Moms and dads are brimmed around in the kitchen — Moms are in a meticulous pancake operation and dads are having coffee at the counter. Dylan and I encroach in to dump our dishes — one at a time — adhering to the one-meter rule — as they all observe us in a revered fashion. 

“So how’s the one-meter rule doing so far?” dad asks.

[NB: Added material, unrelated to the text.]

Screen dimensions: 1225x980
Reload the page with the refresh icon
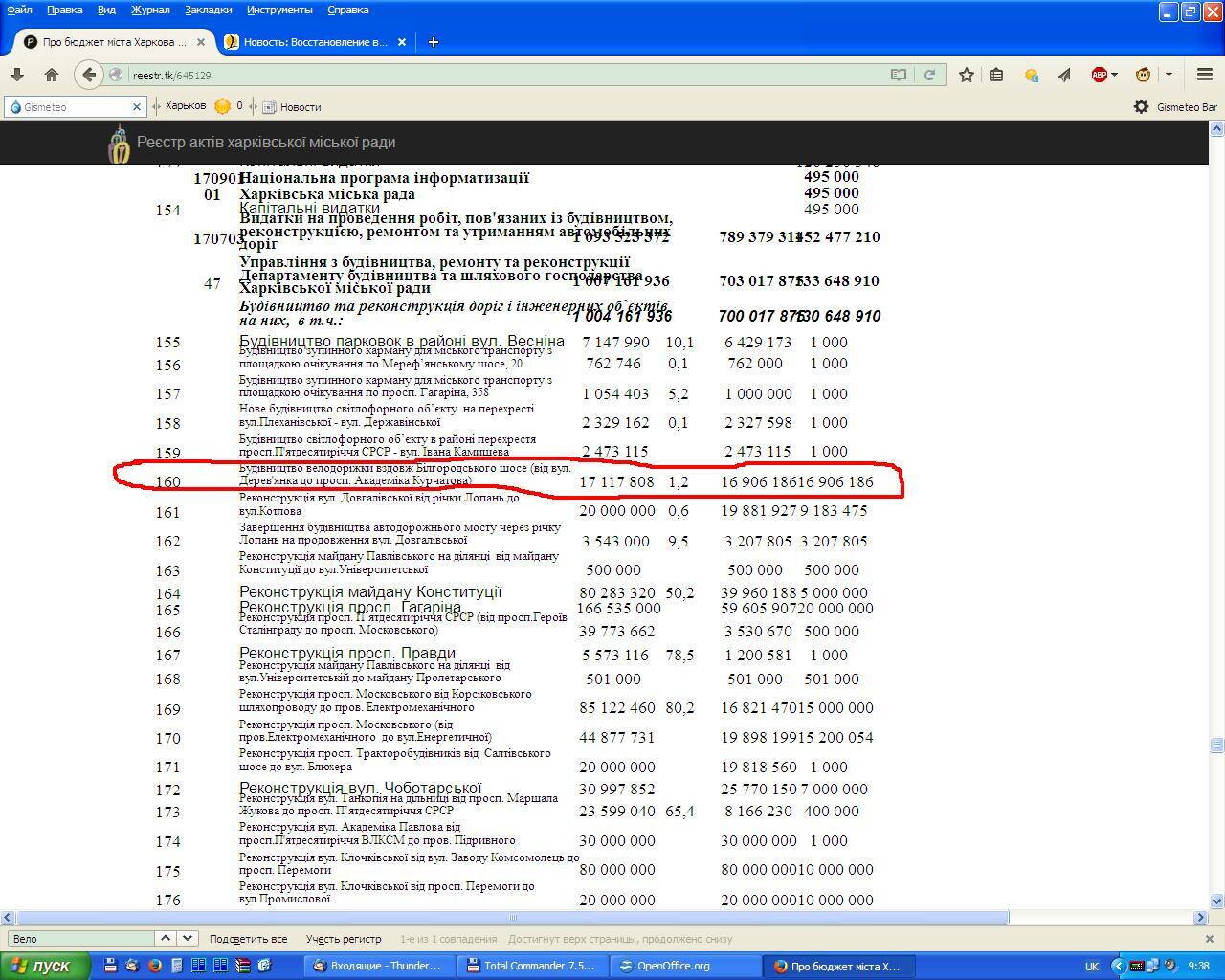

“We’re staunch about it,” Dylan and I groan a reply. Instantly, moms and dads FREEZE — even more badgered now! Their blanched reaction causes us to pause — “What?” we roar at them. 

“This is already too much for my Twitch Beau quest,” dad says. 

“And after over three decades later –” mom grumbles.

“I’ll do some research on this,” dad interrupts her.

“How many more of — these things you two have?” Mrs. Dawson asks me and Dylan. 

“What things?” Dylan and I reply in chorus. And — a breakout! Moms and dads go to pieces — facing us! “What’s going on?” my one and only LUSH and I boggle over the commotion.

“We have to do some investigation here,” Mr. Dawson snaps.

Dylan and I are about to respond, but — “Hold it!” dad interjects, flittering. “Talk — one at a time –”

“Is that supposed to be another rule?” Dylan and I pipe back.

“One at a time!” dad reechoes. 

“This is an insult,” mom booms back.

“To what?” Dylan and I bat on.

“One at a time!” dad yells. 

“Oh dear –” Mrs. Dawson croaks away.

“I’m not saying a word,” Mr. Dawson nudges. 

“Girls –” dad gasps — “ — please talk — one at a time –”

“Why?” Dylan and I shriek.

Dad turns to Mr. Dawson. “Dave, you talk!”

“I can’t even feel my pulse anymore,” Mr. Dawson replies.

“I’ll talk,” mom presides and looks at us. “Honey — sweetheart — we already know that you two belong together — but please — don’t over do it in front of us –”

“Over do what?” Dylan and I exclaim — in an innocent bash. 

“Like that!” dad snaps. “I’ve said — talk — one at a time –!” 

“I’m scared to ask anything now,” Mrs. Dawson snorts.

“And my pulse is on a cardiac arrest,” Mr. Dawson yelps. 

“You two –” Dad points at us — “– better get away from us for a while.”

Dylan and I walk away. “ARGH!!!” 

“ONE AT A TIME!!!” dad shouts after us.